Digital Cinema Package. Films come out in a buncha files that rather resemble a dvd rip. You got your video files (still called reels!) and your audio files, maybe some subtitle files and other bits and pieces and your assetmap (list of files) all in a big fat folder collectively called a DCP

[–] CrabAndBroom@lemmy.ml 3 points 3 months ago (1 children)
[–] Taleya@aussie.zone 2 points 3 months ago (1 children)

That article was a weird mix of insider info and wild inaccuracies

[–] MoonMelon@lemmy.ml 6 points 3 months ago (3 children)

In the early 2000s I worked on an animated film. The studio was in the southern part of Orange County CA, and the final color grading / print (still not totally digital then) was done in LA. It was faster to courier a box of hard drives than to transfer electronically. We had to do it a bunch of times because of various notes/changes/fuck ups. Then the results got courier'd back because the director couldn't be bothered to travel for the fucking million dollars he was making.

[–] CrabAndBroom@lemmy.ml 4 points 3 months ago

Oh yeah I worked in animation for a bit too. Those 4K master files are no joke lol

[–] WldFyre@lemm.ee 4 points 2 months ago (1 children)

You legally have to tell us if that movie was Shrek.

[–] MoonMelon@lemmy.ml 3 points 2 months ago

Hah, nope. Shrek was made in Glendale, so they probably had everything on site or right next door.

[–] Taleya@aussie.zone 3 points 3 months ago

Fucking hell the raws woulda been gigantic

[–] daq@lemmy.sdf.org 3 points 3 months ago (1 children)
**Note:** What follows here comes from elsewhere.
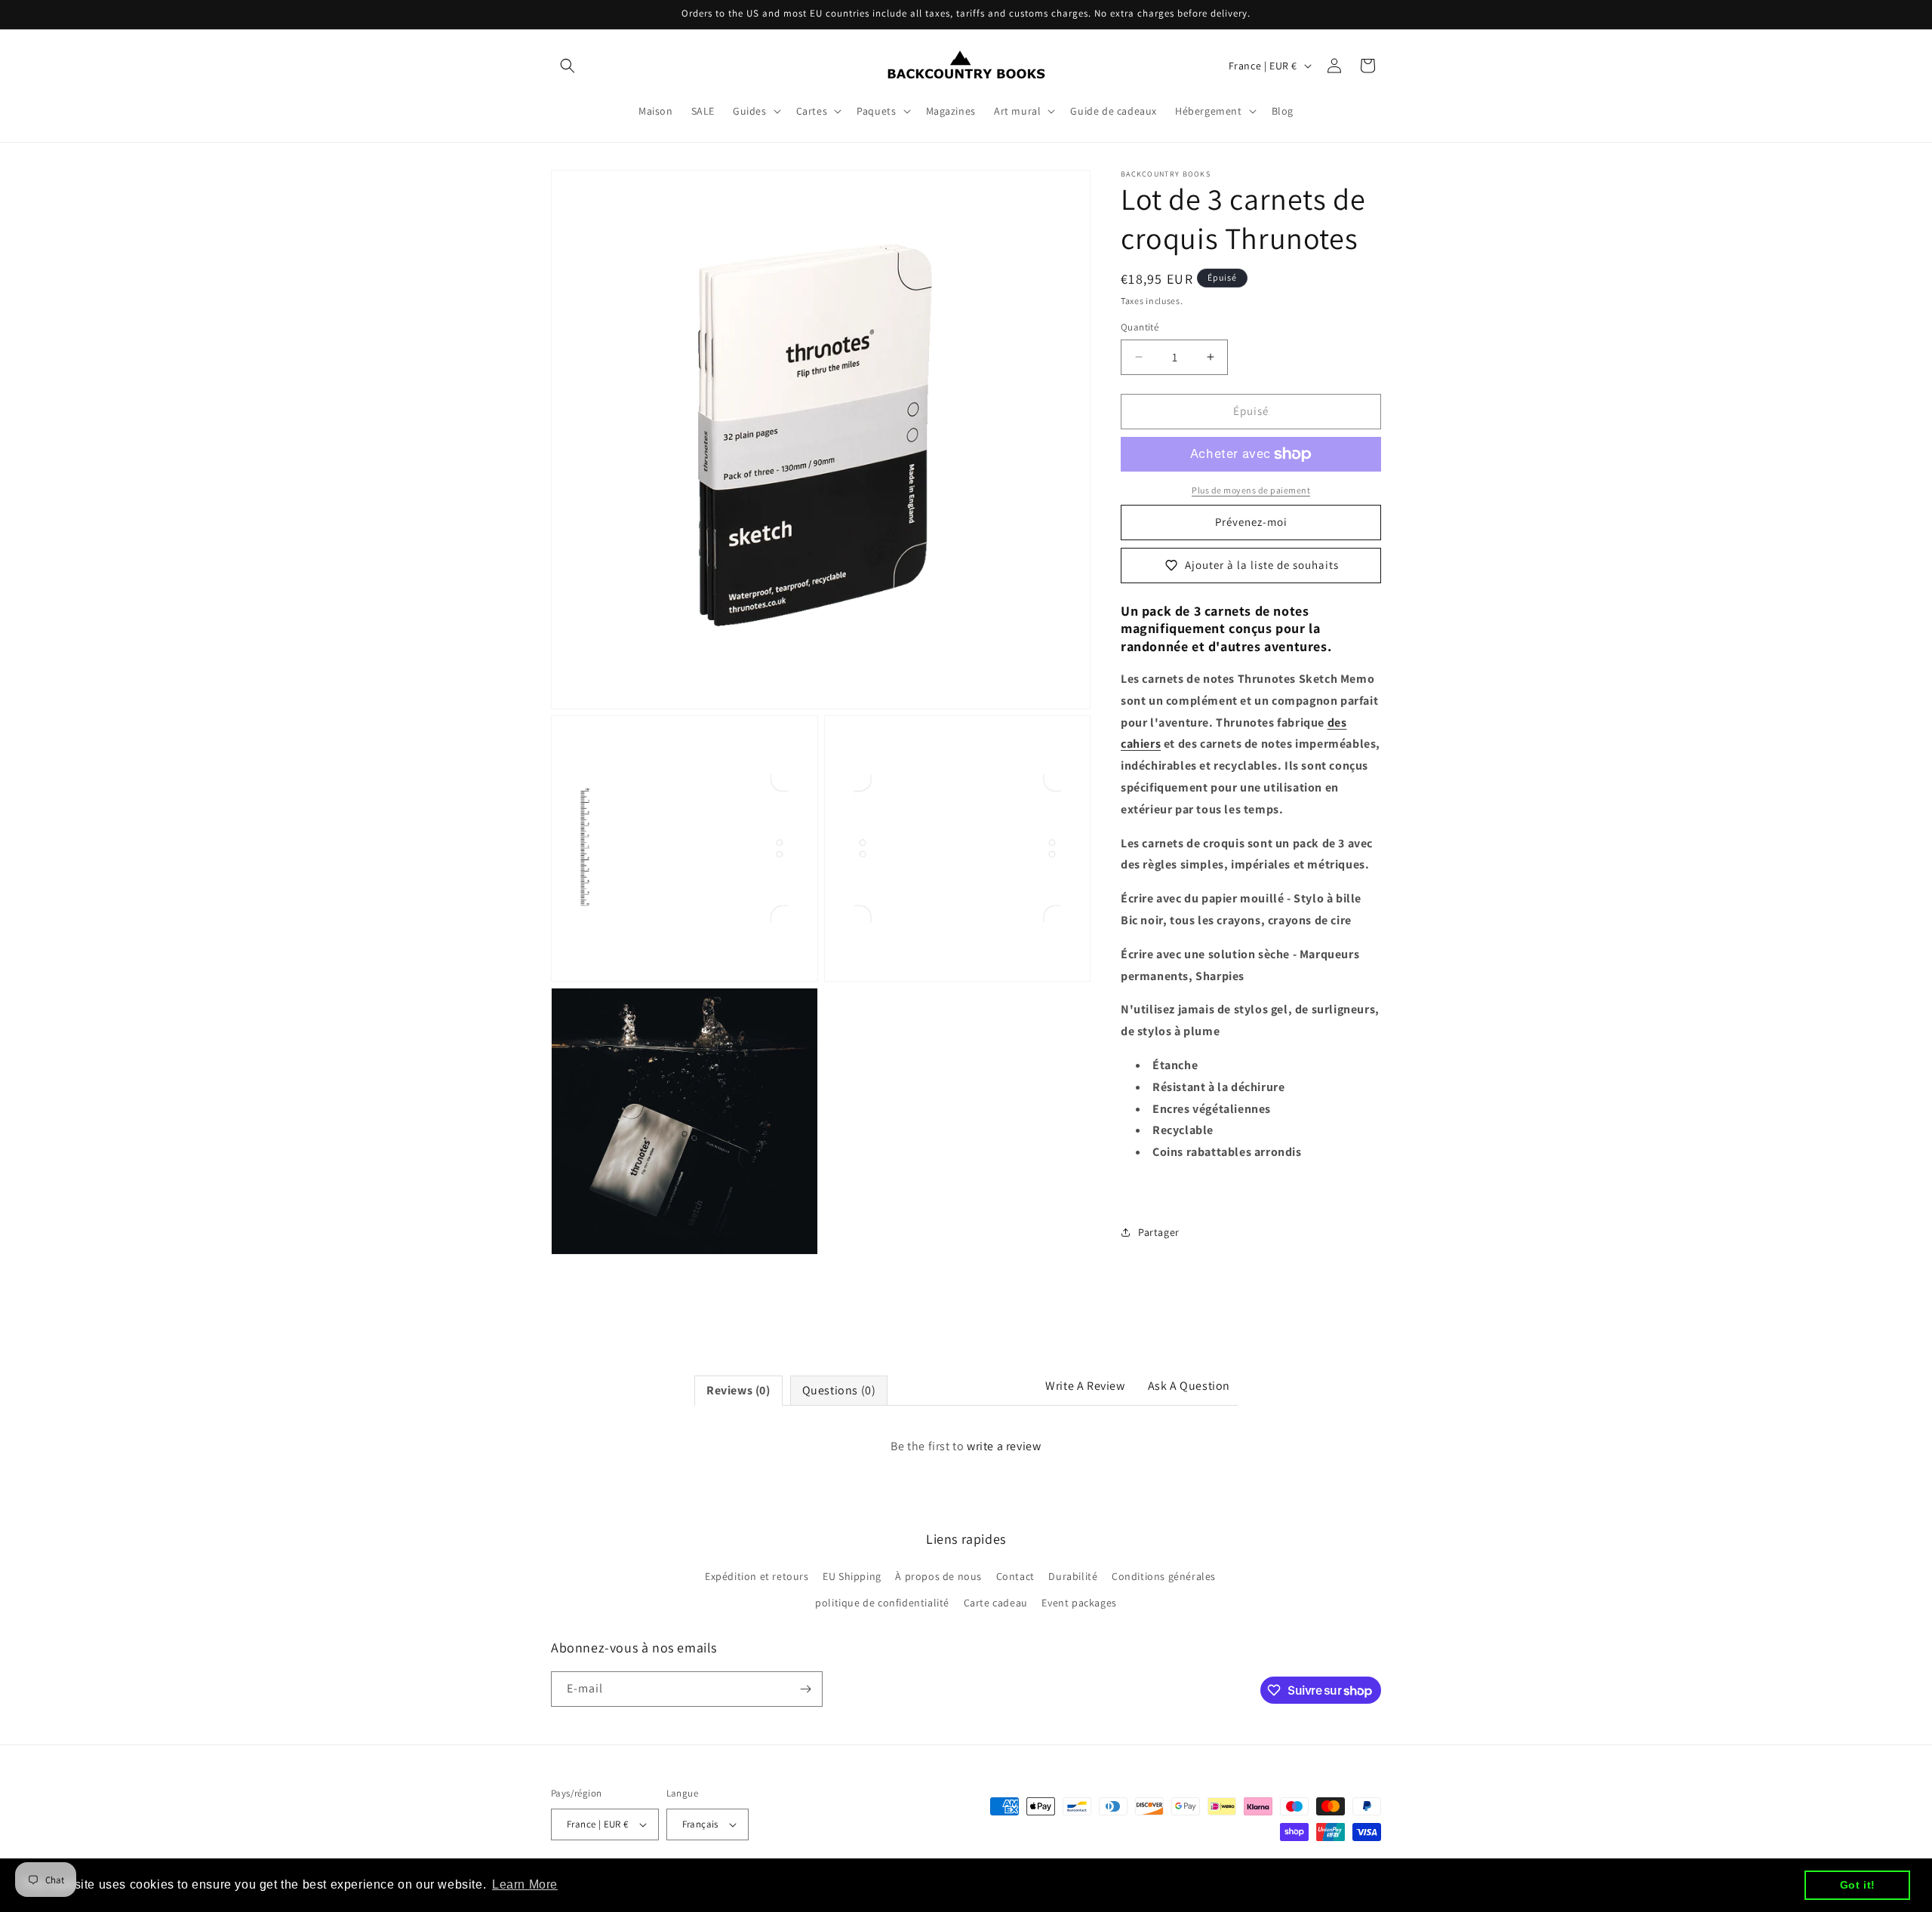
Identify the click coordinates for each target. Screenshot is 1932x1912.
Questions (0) (839, 1390)
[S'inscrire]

I used to work in the same industry. We transferred several PBs from West US to Australia using Aspera via thick AWS pipes. Awesome software.

[–] Taleya@aussie.zone 1 points 3 months ago* (last edited 3 months ago)

Hahahah did you enjoy Australian Internet? It's wonderfully archaic

(MPS, Delux, Gofilex or Qubewire?)

[–] potajito@lemmy.dbzer0.com 3 points 3 months ago

Ahhh thanks for the reply! Makes sense! We also use Aspera here at work (videogames) but dont move that ammount, not even close.